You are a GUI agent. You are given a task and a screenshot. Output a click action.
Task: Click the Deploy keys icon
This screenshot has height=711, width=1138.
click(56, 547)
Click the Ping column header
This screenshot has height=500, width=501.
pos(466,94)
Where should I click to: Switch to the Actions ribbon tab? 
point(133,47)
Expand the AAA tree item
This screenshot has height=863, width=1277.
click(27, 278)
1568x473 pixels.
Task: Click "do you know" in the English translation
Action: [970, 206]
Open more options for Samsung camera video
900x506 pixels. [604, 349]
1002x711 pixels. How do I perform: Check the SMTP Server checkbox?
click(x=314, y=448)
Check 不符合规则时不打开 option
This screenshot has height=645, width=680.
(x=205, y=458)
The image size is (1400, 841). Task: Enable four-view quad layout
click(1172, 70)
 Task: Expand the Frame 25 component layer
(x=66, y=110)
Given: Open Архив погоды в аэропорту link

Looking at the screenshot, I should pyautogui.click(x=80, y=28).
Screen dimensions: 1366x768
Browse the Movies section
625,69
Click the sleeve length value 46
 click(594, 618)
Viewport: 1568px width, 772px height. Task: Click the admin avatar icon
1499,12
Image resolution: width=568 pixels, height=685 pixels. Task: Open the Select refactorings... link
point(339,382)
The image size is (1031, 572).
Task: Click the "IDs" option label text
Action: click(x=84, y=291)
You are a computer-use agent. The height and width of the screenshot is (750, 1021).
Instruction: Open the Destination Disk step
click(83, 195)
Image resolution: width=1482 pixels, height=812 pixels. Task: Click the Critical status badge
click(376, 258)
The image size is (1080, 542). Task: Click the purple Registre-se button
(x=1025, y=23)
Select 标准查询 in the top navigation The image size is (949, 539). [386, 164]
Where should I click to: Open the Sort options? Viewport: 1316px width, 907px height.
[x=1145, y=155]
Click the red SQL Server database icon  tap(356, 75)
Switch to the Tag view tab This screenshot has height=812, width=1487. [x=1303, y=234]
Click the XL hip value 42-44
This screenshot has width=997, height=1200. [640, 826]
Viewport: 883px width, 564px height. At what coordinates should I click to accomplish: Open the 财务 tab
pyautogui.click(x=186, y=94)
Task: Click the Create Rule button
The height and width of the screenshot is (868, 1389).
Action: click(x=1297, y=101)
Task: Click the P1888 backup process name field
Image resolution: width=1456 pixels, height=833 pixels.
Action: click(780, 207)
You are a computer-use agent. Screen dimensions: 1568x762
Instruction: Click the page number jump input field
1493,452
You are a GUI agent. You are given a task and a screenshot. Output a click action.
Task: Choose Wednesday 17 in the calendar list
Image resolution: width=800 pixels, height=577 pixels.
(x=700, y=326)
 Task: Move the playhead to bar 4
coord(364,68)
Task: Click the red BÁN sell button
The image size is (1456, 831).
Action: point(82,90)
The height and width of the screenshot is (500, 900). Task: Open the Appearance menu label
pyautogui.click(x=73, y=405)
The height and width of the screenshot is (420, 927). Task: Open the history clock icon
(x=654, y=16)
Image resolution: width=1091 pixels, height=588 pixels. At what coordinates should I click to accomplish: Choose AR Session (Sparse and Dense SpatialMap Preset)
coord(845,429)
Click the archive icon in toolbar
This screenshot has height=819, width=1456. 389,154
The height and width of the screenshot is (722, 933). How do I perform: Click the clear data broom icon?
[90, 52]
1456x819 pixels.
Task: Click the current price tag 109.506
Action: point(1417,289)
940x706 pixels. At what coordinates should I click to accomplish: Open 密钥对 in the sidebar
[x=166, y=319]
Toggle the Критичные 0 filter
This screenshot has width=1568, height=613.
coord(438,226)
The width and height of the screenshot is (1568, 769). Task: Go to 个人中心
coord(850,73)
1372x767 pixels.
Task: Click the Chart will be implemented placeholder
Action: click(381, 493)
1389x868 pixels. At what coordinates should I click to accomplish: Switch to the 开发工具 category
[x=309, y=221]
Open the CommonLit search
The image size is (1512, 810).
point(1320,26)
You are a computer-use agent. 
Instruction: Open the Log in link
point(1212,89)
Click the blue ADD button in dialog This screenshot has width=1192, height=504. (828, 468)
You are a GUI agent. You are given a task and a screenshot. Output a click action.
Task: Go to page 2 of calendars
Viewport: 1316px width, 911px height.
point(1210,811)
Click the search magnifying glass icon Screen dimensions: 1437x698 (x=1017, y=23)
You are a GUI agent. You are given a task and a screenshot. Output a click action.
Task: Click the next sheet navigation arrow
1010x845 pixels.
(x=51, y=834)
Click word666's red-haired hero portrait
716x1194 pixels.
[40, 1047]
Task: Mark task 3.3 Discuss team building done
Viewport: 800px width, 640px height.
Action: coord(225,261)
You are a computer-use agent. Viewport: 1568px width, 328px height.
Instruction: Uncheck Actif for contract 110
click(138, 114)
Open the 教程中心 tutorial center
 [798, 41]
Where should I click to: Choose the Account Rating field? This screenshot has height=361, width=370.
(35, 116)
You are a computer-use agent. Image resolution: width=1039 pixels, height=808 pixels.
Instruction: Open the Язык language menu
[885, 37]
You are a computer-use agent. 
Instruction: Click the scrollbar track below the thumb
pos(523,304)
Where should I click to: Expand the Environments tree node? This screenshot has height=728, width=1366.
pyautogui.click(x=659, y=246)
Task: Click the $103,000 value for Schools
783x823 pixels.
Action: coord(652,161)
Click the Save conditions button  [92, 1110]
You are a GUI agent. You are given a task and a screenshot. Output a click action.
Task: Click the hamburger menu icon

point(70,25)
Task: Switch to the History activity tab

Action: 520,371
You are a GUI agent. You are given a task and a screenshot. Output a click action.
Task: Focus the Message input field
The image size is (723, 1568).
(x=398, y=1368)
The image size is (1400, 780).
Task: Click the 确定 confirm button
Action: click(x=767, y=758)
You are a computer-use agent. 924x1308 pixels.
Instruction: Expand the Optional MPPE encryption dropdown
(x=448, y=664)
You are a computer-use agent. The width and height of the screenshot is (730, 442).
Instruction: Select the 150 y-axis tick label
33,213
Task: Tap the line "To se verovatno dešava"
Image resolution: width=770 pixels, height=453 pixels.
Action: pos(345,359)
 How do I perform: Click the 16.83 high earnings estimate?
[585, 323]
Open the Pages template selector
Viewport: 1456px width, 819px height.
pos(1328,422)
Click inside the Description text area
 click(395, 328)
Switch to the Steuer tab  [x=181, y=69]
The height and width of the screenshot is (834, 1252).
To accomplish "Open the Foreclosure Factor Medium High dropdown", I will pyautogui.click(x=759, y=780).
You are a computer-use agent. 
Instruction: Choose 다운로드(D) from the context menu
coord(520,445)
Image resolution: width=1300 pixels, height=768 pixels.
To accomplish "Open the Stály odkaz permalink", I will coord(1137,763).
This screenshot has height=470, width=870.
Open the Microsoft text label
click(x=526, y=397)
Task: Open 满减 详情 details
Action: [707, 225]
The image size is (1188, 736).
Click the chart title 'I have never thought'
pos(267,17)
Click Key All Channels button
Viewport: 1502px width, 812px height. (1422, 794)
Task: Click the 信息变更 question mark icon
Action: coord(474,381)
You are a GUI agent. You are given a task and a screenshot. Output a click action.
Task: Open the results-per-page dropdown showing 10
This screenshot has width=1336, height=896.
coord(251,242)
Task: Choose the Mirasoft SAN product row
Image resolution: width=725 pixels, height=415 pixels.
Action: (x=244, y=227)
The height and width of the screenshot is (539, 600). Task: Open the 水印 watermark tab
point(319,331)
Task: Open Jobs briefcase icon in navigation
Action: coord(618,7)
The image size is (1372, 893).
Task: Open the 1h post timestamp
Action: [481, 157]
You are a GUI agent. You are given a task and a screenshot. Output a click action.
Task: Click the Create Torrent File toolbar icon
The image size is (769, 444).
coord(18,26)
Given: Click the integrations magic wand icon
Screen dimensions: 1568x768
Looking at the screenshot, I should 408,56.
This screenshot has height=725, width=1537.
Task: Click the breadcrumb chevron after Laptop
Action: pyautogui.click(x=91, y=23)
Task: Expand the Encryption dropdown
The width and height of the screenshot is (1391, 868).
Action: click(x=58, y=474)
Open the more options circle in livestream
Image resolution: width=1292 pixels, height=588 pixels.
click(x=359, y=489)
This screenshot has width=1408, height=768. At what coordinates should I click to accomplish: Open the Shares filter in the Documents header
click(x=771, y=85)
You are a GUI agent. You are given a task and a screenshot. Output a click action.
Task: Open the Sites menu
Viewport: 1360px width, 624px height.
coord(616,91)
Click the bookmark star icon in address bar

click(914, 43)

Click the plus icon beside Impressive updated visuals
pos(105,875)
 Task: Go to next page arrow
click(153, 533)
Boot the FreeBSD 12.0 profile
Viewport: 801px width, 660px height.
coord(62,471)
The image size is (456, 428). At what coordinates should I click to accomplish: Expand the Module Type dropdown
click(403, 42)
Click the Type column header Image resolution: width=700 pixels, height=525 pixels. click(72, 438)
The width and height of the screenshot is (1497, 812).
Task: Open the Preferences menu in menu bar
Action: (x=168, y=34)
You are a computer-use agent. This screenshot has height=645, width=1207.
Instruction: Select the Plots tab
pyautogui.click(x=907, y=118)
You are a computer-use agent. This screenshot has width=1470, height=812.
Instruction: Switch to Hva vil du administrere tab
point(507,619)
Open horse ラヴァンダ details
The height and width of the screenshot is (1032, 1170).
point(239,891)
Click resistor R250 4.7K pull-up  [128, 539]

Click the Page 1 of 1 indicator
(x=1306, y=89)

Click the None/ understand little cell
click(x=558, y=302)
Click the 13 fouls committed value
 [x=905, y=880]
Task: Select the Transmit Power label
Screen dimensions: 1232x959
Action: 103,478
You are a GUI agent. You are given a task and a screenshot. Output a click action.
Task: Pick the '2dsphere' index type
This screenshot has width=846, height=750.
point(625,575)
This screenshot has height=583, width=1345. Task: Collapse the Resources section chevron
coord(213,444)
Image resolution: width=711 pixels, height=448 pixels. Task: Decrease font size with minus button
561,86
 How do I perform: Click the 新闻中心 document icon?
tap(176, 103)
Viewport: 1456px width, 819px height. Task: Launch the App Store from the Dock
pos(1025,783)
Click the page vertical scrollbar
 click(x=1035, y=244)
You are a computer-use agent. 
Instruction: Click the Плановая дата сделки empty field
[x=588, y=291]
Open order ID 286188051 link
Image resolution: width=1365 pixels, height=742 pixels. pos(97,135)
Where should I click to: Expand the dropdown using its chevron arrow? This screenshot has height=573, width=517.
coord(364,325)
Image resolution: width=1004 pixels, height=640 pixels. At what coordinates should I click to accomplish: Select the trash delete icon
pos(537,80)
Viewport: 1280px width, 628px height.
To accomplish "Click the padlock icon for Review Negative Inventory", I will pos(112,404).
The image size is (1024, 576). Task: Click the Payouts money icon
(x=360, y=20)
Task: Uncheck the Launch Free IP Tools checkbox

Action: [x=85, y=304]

Problem: Please return the entries above verbatim, from the very start of the entries through the line containing "This screenshot has width=997, height=1200.", including that line.

Worked solution:
You are a GUI agent. You are given a task and a screenshot. Output a click action.
Task: Click the Deploy keys icon
This screenshot has height=711, width=1138.
click(56, 547)
Click the Ping column header
This screenshot has height=500, width=501.
pos(466,94)
Where should I click to: Switch to the Actions ribbon tab? 
point(133,47)
Expand the AAA tree item
This screenshot has height=863, width=1277.
click(27, 278)
1568x473 pixels.
Task: Click "do you know" in the English translation
Action: [970, 206]
Open more options for Samsung camera video
900x506 pixels. [604, 349]
1002x711 pixels. How do I perform: Check the SMTP Server checkbox?
click(x=314, y=448)
Check 不符合规则时不打开 option
This screenshot has height=645, width=680.
(x=205, y=458)
The image size is (1400, 841). Task: Enable four-view quad layout
click(1172, 70)
 Task: Expand the Frame 25 component layer
(x=66, y=110)
Given: Open Архив погоды в аэропорту link

Looking at the screenshot, I should pyautogui.click(x=80, y=28).
Screen dimensions: 1366x768
Browse the Movies section
625,69
Click the sleeve length value 46
 click(594, 618)
Viewport: 1568px width, 772px height. Task: Click the admin avatar icon
1499,12
Image resolution: width=568 pixels, height=685 pixels. Task: Open the Select refactorings... link
point(339,382)
The image size is (1031, 572).
Task: Click the "IDs" option label text
Action: click(x=84, y=291)
You are a computer-use agent. The height and width of the screenshot is (750, 1021).
Instruction: Open the Destination Disk step
click(83, 195)
Image resolution: width=1482 pixels, height=812 pixels. Task: Click the Critical status badge
click(376, 258)
The image size is (1080, 542). Task: Click the purple Registre-se button
(x=1025, y=23)
Select 标准查询 in the top navigation The image size is (949, 539). [386, 164]
Where should I click to: Open the Sort options? Viewport: 1316px width, 907px height.
[x=1145, y=155]
Click the red SQL Server database icon  tap(356, 75)
Switch to the Tag view tab This screenshot has height=812, width=1487. [x=1303, y=234]
Click the XL hip value 42-44
This screenshot has width=997, height=1200. [640, 826]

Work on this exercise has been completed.